→ Prompt
Below are several records. Retype exactly those lines running from the one with "Books (744, 2251)" through the one with "Home (135, 110)", end lines included, and no others.

(Stored data)
+++
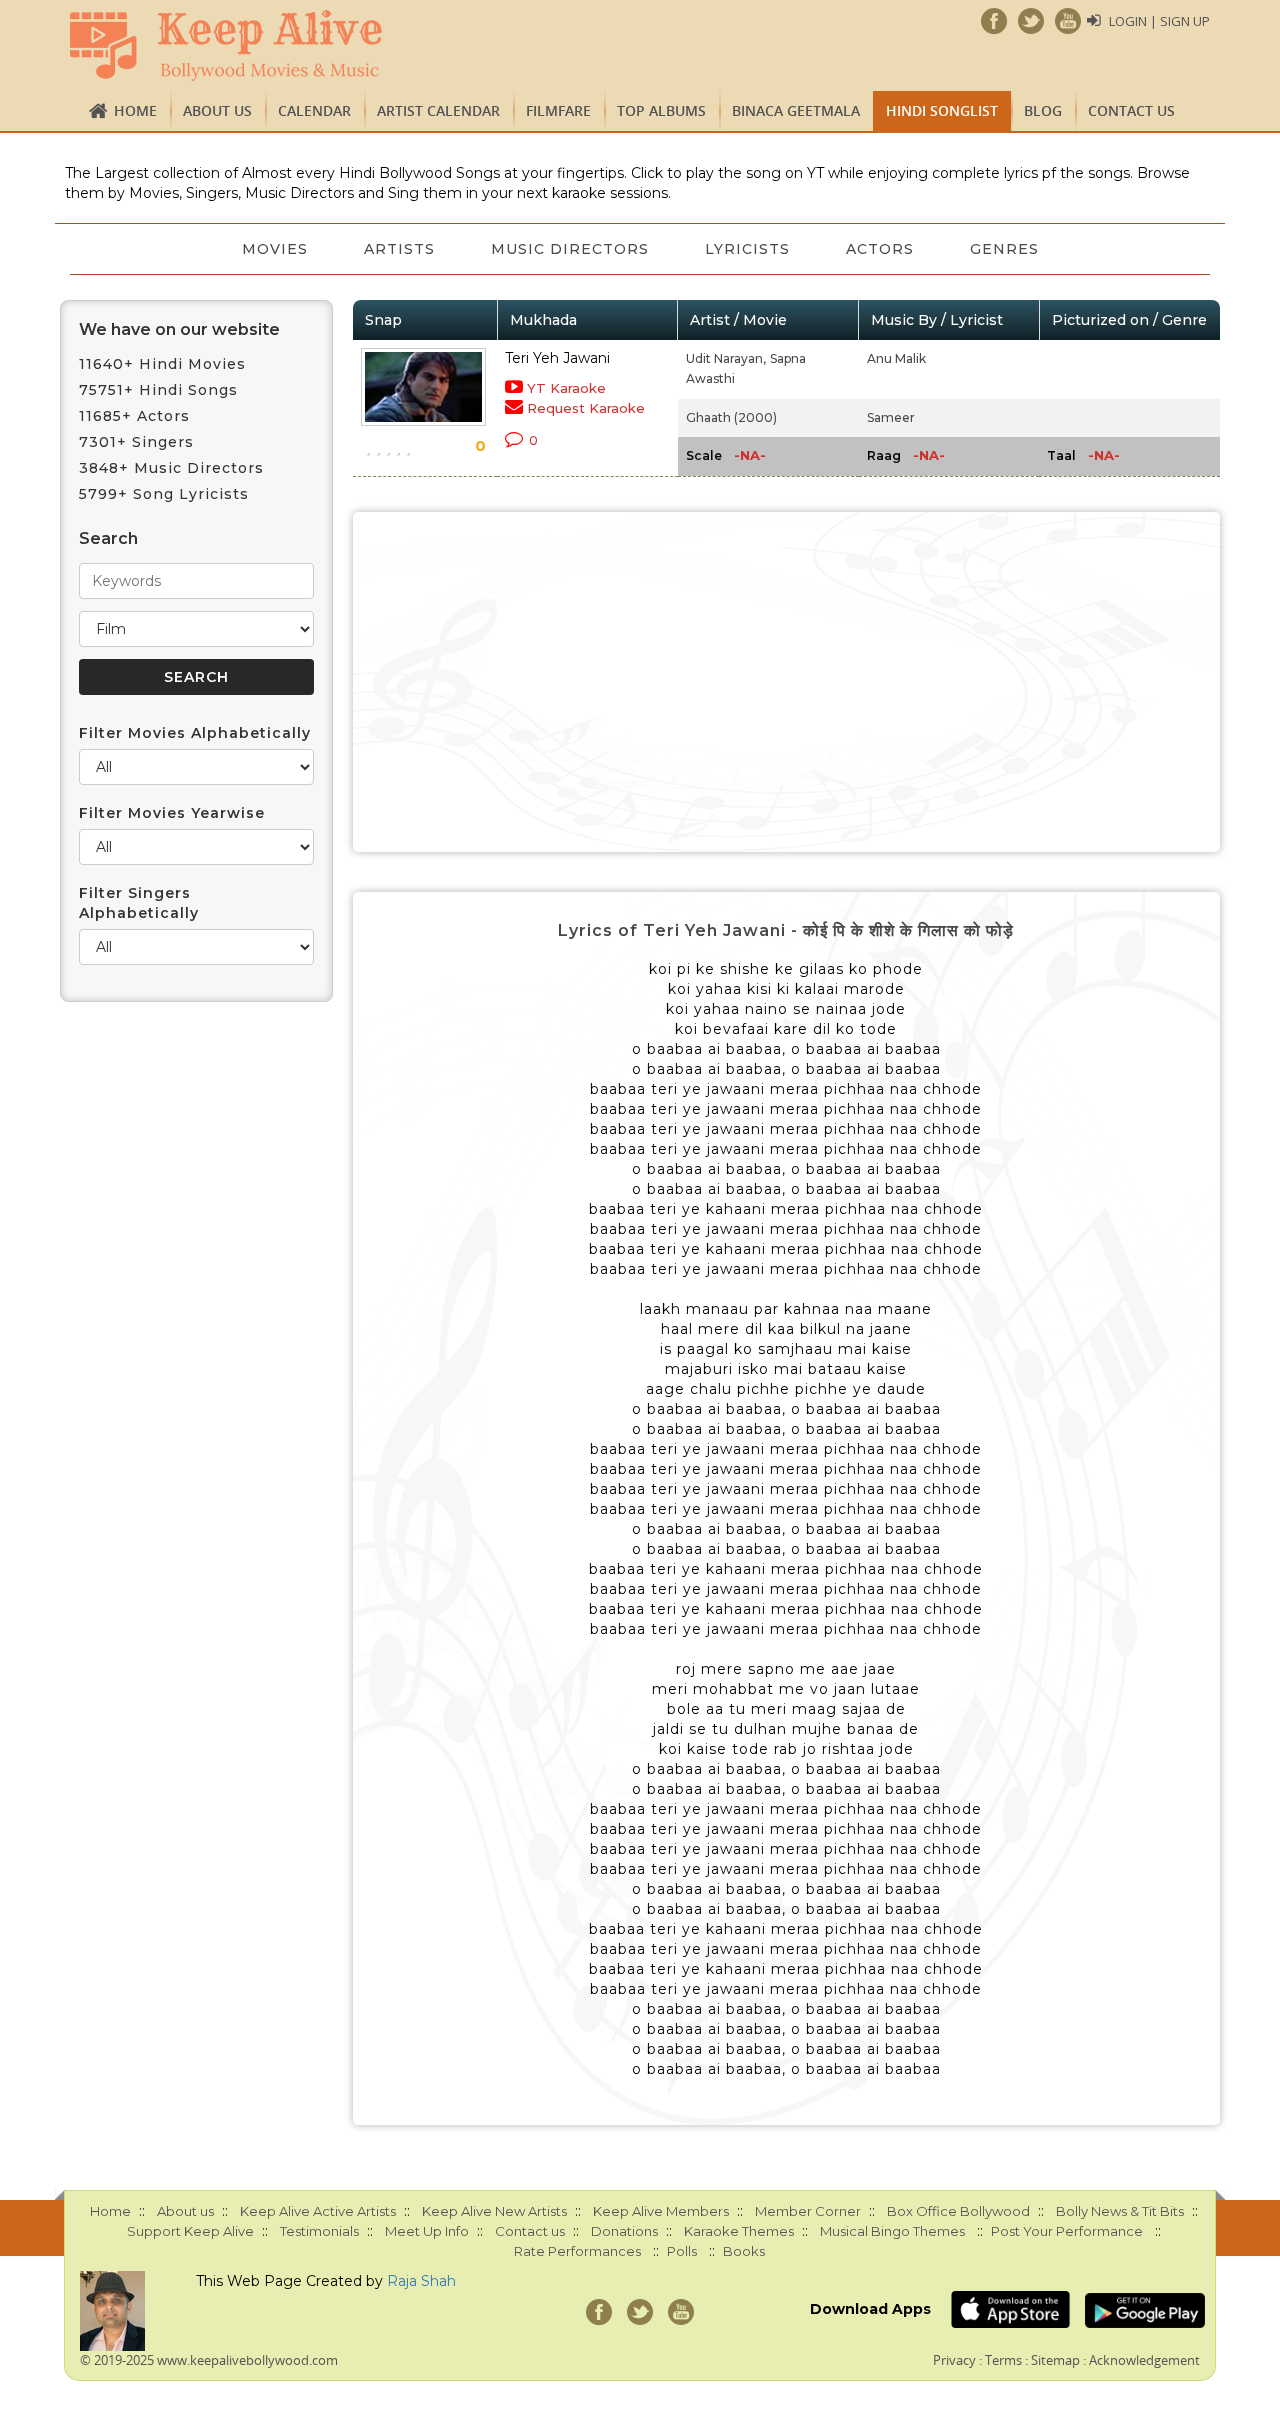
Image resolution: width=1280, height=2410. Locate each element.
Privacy (954, 2360)
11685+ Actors (134, 416)
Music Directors (570, 249)
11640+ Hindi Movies (162, 364)
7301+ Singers (136, 442)
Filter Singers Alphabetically (139, 903)
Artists (399, 249)
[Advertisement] (787, 682)
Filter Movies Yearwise (172, 813)
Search (108, 538)
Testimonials (319, 2231)
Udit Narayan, (726, 358)
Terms (1003, 2360)
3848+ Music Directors (171, 468)
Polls (682, 2251)
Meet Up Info (427, 2231)
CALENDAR (314, 110)
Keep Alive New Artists (494, 2211)
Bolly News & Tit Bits (1120, 2211)
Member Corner (808, 2211)
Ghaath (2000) (731, 417)
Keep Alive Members (661, 2211)
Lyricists (747, 249)
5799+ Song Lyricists (164, 494)
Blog (1043, 110)
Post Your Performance (1067, 2231)
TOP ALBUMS (661, 110)
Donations (624, 2231)
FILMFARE (558, 110)
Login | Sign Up (1159, 21)
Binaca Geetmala (796, 110)
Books (744, 2251)
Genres (1004, 249)
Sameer (891, 417)
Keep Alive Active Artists (318, 2211)
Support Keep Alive (190, 2231)
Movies (275, 249)
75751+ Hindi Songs (158, 390)
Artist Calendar (438, 110)
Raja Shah (421, 2281)
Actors (880, 249)
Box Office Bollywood (958, 2211)
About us (217, 110)
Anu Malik (896, 358)
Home (135, 110)
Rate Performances (577, 2251)
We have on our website (179, 329)
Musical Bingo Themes (892, 2231)
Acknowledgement (1144, 2360)
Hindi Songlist (942, 110)
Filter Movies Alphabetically (195, 733)
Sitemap (1055, 2360)
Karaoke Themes (739, 2231)
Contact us (1131, 110)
+++
→ Task output
Books (744, 2251)
Genres (1004, 249)
Sameer (891, 417)
Keep Alive Active Artists (318, 2211)
Support Keep Alive (190, 2231)
Movies (275, 249)
75751+ Hindi Songs (158, 390)
Artist Calendar (438, 110)
Raja Shah (421, 2281)
Actors (880, 249)
Box Office Bollywood (958, 2211)
About us (217, 110)
Anu Malik (896, 358)
Home (135, 110)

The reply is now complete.